There are only a few photographers who can look back over a life’s work spanning nearly seven decades. Walter Vogel is one of the greatest German photographers of the analogue era: the diversity of his repertoire of subjects shows that he is a careful observer and sensitive chronicler of his times; every single one of his prints reveals his precision and passion, as he works in the darkroom. The number of photo books of his work is substantial. In addition, his photographs appear regularly in German feature articles. Whether in the Ruhr district, at the circus, at travesty stages around the world, or in the coffee houses of Europe, Vogel has shown himself to be a sophisticated travel photographer. Using his Leica cameras to put together a multi-layered body of work, he has taken pictures among the most diverse milieus. We spoke with the photographer – who recently celebrated his 87th birthday – on the occasion of his induction into the Leica Hall of Fame.


Looking back, which of your series do you consider the most important?

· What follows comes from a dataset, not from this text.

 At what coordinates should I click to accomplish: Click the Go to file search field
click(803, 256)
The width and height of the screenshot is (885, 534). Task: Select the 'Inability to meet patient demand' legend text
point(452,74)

It would be unfair of me to decide for one particular series, as I applied the same energy, strength and delight, or compassion, to all my most important subjects.

Speaking more in general, what do you find particularly important about photography?

I consider myself a person who looks backwards, and I see my photography as the ideal memoir. It is important to me that its value is not measured in relation to current or political issues, nor in relation to a prominent place, and much less a prominent person.

Looking back, what would you see as the biggest challenge in your work?

The biggest challenge always was earning a living with it. With regard to my personal projects, it was the battles with publishers, and to see each of my book drafts evolve into a discerning piece of work.

What are the most important things that you have understood through your work?

The understanding that it must be the photographer – him or herself – who develops the motifs in the darkroom, so as to create the desired outcome. No one can be looking over his or her shoulder during this process; it is only the photographer in the darkroom who can activate the feeling that induced him or her to photograph in the first place.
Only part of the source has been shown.